Responsible AI starts with explainable AI – SoftServe
By SoftServe
AI system developers need to incorporate responsible principles in the early phases of development to explain, validate and improve AI outcomes, says SoftServe’s Andrew Tan.
Ethical principles need to be incorporated across the AI product life cycle, says SoftServe's Andrew Tan. Image: Canva.
As the public sector expands the use of artificial intelligence (AI), it is becoming ever more important for governments to tackle the black box problem of AI.
The lack of transparency into AI’s decision-making processes can lead to diminishing citizen trust of using AI in government processes.
Earlier this year, Al Jazeera reported a case of an Indian state government having adopted AI for its welfare disbursement, and wrongfully excluding thousands of legitimate citizens from food subsidies.
There is an increasing need today to ensure that AI-driven outcomes can be explained, says software company SoftServe’s Enterprise Solution Lead, Andrew Tan.
Tan says that organisations should take a lifecycle approach when it comes to developing responsible AI systems that are explainable.
This means incorporating ethical principles across the AI product life cycle – from product development, engineering to implementation.
From the early phases of product development, a human-in-the-loop principle can help to validate and improve outcomes as the AI system moves to the later stages.
Developing tools that promote responsible AI
Aside from adhering to these principles, SoftServe’s R&D team is working with partners to develop and test tools that can explain AI or train users to do the right thing when it comes to AI disasters.
The firm is currently building extended reality tools to simulate various scenarios that organisations can use to train AI users.
Extended reality is an umbrella term that covers augmented reality, virtual reality and mixed reality.
Responsible AI is explainable AI. Hence, SoftServe had to ensure that the simulations themselves were transparent and could be explained to users, he says.

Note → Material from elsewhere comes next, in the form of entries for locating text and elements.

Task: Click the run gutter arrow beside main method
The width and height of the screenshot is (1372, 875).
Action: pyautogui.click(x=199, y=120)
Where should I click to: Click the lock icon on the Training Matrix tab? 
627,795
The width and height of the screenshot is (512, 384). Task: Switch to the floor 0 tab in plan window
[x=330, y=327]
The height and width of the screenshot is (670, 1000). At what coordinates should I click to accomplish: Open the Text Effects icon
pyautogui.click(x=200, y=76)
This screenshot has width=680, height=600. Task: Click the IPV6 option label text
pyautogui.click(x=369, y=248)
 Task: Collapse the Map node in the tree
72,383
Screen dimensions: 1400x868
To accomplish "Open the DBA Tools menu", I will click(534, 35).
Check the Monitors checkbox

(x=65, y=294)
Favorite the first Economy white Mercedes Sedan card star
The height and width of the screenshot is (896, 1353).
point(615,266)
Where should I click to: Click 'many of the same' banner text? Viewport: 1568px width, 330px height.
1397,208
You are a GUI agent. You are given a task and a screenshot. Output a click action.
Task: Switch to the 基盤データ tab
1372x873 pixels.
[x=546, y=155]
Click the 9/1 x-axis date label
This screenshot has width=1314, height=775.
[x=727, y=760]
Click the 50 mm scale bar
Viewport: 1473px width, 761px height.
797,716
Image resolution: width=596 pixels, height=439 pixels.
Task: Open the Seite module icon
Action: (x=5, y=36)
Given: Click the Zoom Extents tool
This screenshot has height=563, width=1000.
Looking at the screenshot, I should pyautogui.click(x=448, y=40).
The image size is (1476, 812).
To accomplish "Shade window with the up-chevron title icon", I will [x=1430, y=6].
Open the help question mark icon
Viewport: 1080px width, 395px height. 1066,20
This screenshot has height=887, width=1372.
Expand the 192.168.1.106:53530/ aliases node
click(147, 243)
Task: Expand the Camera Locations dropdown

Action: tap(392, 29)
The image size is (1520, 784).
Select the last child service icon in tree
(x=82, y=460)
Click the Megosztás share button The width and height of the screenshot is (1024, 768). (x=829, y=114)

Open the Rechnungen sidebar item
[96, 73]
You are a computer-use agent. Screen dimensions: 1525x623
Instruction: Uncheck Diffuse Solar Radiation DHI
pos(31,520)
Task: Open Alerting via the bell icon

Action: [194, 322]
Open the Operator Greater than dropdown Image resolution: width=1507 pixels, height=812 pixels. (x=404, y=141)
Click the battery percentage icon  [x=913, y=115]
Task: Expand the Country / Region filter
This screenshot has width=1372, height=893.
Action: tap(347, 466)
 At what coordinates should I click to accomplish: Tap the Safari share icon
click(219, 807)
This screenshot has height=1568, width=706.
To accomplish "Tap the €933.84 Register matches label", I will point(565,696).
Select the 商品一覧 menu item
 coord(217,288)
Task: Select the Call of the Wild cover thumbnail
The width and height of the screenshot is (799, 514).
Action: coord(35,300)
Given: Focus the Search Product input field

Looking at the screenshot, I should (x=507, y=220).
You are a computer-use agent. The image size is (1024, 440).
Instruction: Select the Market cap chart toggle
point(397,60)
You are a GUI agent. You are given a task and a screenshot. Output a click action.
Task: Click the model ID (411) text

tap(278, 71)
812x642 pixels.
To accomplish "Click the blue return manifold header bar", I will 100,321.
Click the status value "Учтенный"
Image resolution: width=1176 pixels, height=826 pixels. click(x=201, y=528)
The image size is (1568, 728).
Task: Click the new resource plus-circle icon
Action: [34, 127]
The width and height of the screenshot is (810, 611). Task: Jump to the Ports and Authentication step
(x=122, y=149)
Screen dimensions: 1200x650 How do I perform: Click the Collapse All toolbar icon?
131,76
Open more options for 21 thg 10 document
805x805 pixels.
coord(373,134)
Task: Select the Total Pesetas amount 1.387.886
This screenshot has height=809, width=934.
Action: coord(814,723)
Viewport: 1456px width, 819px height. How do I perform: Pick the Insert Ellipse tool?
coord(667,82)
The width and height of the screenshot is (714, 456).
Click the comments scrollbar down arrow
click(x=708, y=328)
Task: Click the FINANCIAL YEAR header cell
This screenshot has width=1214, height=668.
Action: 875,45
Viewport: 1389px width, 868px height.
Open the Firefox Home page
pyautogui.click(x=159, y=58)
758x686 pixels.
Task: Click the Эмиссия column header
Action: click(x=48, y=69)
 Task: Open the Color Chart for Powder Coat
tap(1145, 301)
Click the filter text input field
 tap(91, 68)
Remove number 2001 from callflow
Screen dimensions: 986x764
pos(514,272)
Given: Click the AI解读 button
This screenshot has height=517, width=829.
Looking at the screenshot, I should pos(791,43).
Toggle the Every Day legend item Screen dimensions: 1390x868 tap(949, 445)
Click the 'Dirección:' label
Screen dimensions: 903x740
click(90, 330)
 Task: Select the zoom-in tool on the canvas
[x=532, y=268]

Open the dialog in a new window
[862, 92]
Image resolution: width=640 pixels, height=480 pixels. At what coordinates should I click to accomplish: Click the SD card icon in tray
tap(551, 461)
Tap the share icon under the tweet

This is so that the simulations correspond to actual scenarios where the principles have been violated, and users must respond accordingly.
Tan points to the importance of building tools and capabilities around explaining AI outputs: “It’s important for organisations to ensure that there are enough resources set aside during any project to incorporate and implement responsible AI.”
For example, this includes building the necessary monitoring, audit, as well as reporting mechanisms.
“The proliferation of AI means that responsible AI will continue to be an important topic and get more attention.”
Defining a responsible AI approach
Responsible AI principles are applied and implemented differently across the organisations SoftServe works with, says Tan.
There is a need to actively engage with the stakeholders to define specific approaches with responsible AI for each organisation.
SoftServe typically defines the approach and principles to adopt by taking reference to widely accepted frameworks, such as those developed by Singapore’s tech regulator, Infocomm Media Development Authority (IMDA).
These frameworks include the Model AI Governance Framework, a voluntary approach taken by Singapore to AI regulation; as well as AI Verify, a software testing toolkit that validates AI systems with internationally recognised principles.
“We then track these principles across the project lifecycle, with the implementation approach evolving as needed when new AI models or algorithms are introduced,” Tan adds.
The Singapore government has recently updated the governance framework to cover GenAI developments, and embarked on an international partnership to develop an AI playbook for small states, reported GovInsider.